■ PROBLEM TO WORK ON: Duplicate the part of the text on organic and biodynamic wine starting at "Organically or Biodynamically" and ending at "much vineyard planting.", word for word.

These are not easy choices for farmers as each pesticide and its alternative has trade-offs. An approach that works for one person or one property may not work for another.

As far as biodynamic farming, a set of seemingly mystical practices (buying cow horns, etc.) often gets all the attention at the expense of the true environmental benefits. Certain aspects of this approach, first developed in the 1920s and 30s, are controversial. But as practiced by many farmers today, including many top-quality producers around the world, biodynamics takes a holistic approach to farming that overlaps with many of the practices used by sustainable and organic producers—from the use of cover crops and compost to efforts to increase biodiversity on the property.

In the end, a successful organic vineyard is about more than a national list of permitted and prohibited substances, and a successful biodynamic farm is based on much more than "magic." Many of the producers and growers who trouble themselves to get organic or biodynamic certification choose to adopt other sustainable practices, such as energy-efficiency in the winery and better working conditions for employees. Those I have met and interviewed have largely given their decisions careful thought, just as committed sustainable producers do.

Dana Nigro, senior editor, Wine Spectator
Alan E Radochonski
Kansas City metro area, USA —  September 26, 2014 10:22am ET
One of the questions posed by the author, does the consumer value sustainability? Where I do business, the answer is no. As a retailer, primarily wine, I get almost zero interest from my customers about sustainability. Occasionally a customer will ask about organic wine and it's relationship to sulfites. On the other hand, the many suppliers and winemakers that I talk to, spend quite a bit of time talking about sustainability. I would rather they talk about food pairings and style which is of more interest to my customers.
Pam Strayer
Oakland CA —  September 29, 2014 11:28pm ET
I think the US study cited here is deeply flawed and very superficial and I would not put much faith in it.

Organically or Biodynamically grown wines will not appeal to all sectors of wine buyers, but study after study shows that the LOHAS (lifestyles of health and sustainability) demographic are far more likely to buy wines that cost more than $20 than any other group. So marketers must decide if they are interested in appealing to that sector.

Currently France, Italy and Spain EACH make 10 times more organically grown wine than the U.S. does. And Europe consumes 5X as much organically grown wine as the U.S. does. In France, the government has a program not to make wineries sustainable but to reduce pesticide use in vineyards by 50% in the short term. In Tuscany, the government is focused on preserving the land from too much vineyard planting.

In the U.S. there has been tremendous damage to organic viticulture from the no added sulfite law, which is unlike any other country in the world.

There are many high end producers who bottle label their organically grown or Biodynamically grown wines…including Storybook Mountain and Volker Eisele in Napa, Porter Creek and Preston Farm & Winery in Sonoma, Qupé in Edna Valley and Brick House in Oregon. This is the vanguard for organically grown fine wine.

I've just researched 1,200 wines from certified vines…more than 370 had 90+ point scores.
M J Kollar
Florida —  October 5, 2014 7:16am ET
In a democracy so wonderful as our own, confusion turns into chaos from the sheer lack of willingness to have an orderly society. How did France, Italy & Spain estabish their wine global presence? It was not the tongue waggling of the comments I read above. It came from the pride of the citizens of each nation to represent their craft. It is very difficult in a nation-state, where "cowboys, mavericks, et.al" are considered "heroes" to establish a center gravity for its citizens. The issue is environment but the arguement is dollars. It's a pity that my grandchildren will have to "make do" based on the interest of profit & not the environment.

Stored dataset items
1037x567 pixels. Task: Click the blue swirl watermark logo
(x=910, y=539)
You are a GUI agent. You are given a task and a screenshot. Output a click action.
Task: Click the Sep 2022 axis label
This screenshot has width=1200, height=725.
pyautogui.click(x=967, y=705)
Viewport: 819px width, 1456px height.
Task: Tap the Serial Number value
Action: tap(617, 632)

■ WRITTEN SOLUTION:
Organically or Biodynamically grown wines will not appeal to all sectors of wine buyers, but study after study shows that the LOHAS (lifestyles of health and sustainability) demographic are far more likely to buy wines that cost more than $20 than any other group. So marketers must decide if they are interested in appealing to that sector.

Currently France, Italy and Spain EACH make 10 times more organically grown wine than the U.S. does. And Europe consumes 5X as much organically grown wine as the U.S. does. In France, the government has a program not to make wineries sustainable but to reduce pesticide use in vineyards by 50% in the short term. In Tuscany, the government is focused on preserving the land from too much vineyard planting.